* [Required work]: Rewrite the lines below with every "Viewport" changed to "Window" and nothing else altered.

* [Entries supplied]:
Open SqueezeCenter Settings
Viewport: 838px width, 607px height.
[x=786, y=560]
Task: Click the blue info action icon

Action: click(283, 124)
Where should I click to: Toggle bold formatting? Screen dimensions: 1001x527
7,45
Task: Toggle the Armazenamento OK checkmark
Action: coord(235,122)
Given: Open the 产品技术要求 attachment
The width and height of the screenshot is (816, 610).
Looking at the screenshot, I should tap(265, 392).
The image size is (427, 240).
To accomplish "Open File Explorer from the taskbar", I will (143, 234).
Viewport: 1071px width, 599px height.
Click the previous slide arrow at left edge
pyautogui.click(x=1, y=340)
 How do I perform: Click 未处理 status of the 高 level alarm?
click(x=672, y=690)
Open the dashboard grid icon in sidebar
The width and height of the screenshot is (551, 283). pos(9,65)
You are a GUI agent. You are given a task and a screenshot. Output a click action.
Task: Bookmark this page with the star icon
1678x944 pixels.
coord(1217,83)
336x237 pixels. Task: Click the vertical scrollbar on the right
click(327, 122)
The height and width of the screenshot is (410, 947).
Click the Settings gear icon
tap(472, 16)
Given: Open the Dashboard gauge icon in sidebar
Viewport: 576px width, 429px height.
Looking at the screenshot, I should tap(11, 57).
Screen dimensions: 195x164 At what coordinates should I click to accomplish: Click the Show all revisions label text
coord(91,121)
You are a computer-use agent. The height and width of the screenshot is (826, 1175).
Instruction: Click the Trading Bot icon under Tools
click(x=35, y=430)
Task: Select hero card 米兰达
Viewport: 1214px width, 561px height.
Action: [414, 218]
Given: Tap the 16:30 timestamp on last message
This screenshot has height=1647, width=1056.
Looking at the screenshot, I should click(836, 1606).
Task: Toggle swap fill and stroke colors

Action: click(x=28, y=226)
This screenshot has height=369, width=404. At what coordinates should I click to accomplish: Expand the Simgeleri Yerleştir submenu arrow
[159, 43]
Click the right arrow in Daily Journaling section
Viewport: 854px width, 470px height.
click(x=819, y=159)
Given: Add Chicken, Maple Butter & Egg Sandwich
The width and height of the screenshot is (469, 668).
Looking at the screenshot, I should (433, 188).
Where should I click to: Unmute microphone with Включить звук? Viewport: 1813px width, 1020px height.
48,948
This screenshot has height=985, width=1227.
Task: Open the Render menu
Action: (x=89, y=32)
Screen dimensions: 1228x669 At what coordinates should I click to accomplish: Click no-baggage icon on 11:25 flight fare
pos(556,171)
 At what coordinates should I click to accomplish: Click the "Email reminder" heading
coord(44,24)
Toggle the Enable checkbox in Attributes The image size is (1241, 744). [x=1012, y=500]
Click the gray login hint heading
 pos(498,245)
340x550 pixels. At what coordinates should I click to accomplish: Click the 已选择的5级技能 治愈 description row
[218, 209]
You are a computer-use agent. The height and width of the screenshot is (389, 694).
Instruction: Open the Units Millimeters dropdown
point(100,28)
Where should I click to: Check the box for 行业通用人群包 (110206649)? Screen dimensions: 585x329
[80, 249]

* [Output of the task]:
Open SqueezeCenter Settings
Window: 838px width, 607px height.
[x=786, y=560]
Task: Click the blue info action icon

Action: click(283, 124)
Where should I click to: Toggle bold formatting? Screen dimensions: 1001x527
7,45
Task: Toggle the Armazenamento OK checkmark
Action: coord(235,122)
Given: Open the 产品技术要求 attachment
The width and height of the screenshot is (816, 610).
Looking at the screenshot, I should tap(265, 392).
The image size is (427, 240).
To accomplish "Open File Explorer from the taskbar", I will (143, 234).
Window: 1071px width, 599px height.
Click the previous slide arrow at left edge
pyautogui.click(x=1, y=340)
 How do I perform: Click 未处理 status of the 高 level alarm?
click(x=672, y=690)
Open the dashboard grid icon in sidebar
The width and height of the screenshot is (551, 283). pos(9,65)
You are a GUI agent. You are given a task and a screenshot. Output a click action.
Task: Bookmark this page with the star icon
1678x944 pixels.
coord(1217,83)
336x237 pixels. Task: Click the vertical scrollbar on the right
click(327, 122)
The height and width of the screenshot is (410, 947).
Click the Settings gear icon
tap(472, 16)
Given: Open the Dashboard gauge icon in sidebar
Window: 576px width, 429px height.
Looking at the screenshot, I should tap(11, 57).
Screen dimensions: 195x164 At what coordinates should I click to accomplish: Click the Show all revisions label text
coord(91,121)
You are a computer-use agent. The height and width of the screenshot is (826, 1175).
Instruction: Click the Trading Bot icon under Tools
click(x=35, y=430)
Task: Select hero card 米兰达
Window: 1214px width, 561px height.
Action: [414, 218]
Given: Tap the 16:30 timestamp on last message
This screenshot has height=1647, width=1056.
Looking at the screenshot, I should click(836, 1606).
Task: Toggle swap fill and stroke colors

Action: click(x=28, y=226)
This screenshot has height=369, width=404. At what coordinates should I click to accomplish: Expand the Simgeleri Yerleştir submenu arrow
[159, 43]
Click the right arrow in Daily Journaling section
Window: 854px width, 470px height.
click(x=819, y=159)
Given: Add Chicken, Maple Butter & Egg Sandwich
The width and height of the screenshot is (469, 668).
Looking at the screenshot, I should (433, 188).
Where should I click to: Unmute microphone with Включить звук? Window: 1813px width, 1020px height.
48,948
This screenshot has height=985, width=1227.
Task: Open the Render menu
Action: (x=89, y=32)
Screen dimensions: 1228x669 At what coordinates should I click to accomplish: Click no-baggage icon on 11:25 flight fare
pos(556,171)
 At what coordinates should I click to accomplish: Click the "Email reminder" heading
coord(44,24)
Toggle the Enable checkbox in Attributes The image size is (1241, 744). [x=1012, y=500]
Click the gray login hint heading
 pos(498,245)
340x550 pixels. At what coordinates should I click to accomplish: Click the 已选择的5级技能 治愈 description row
[218, 209]
You are a computer-use agent. The height and width of the screenshot is (389, 694).
Instruction: Open the Units Millimeters dropdown
point(100,28)
Where should I click to: Check the box for 行业通用人群包 (110206649)? Screen dimensions: 585x329
[80, 249]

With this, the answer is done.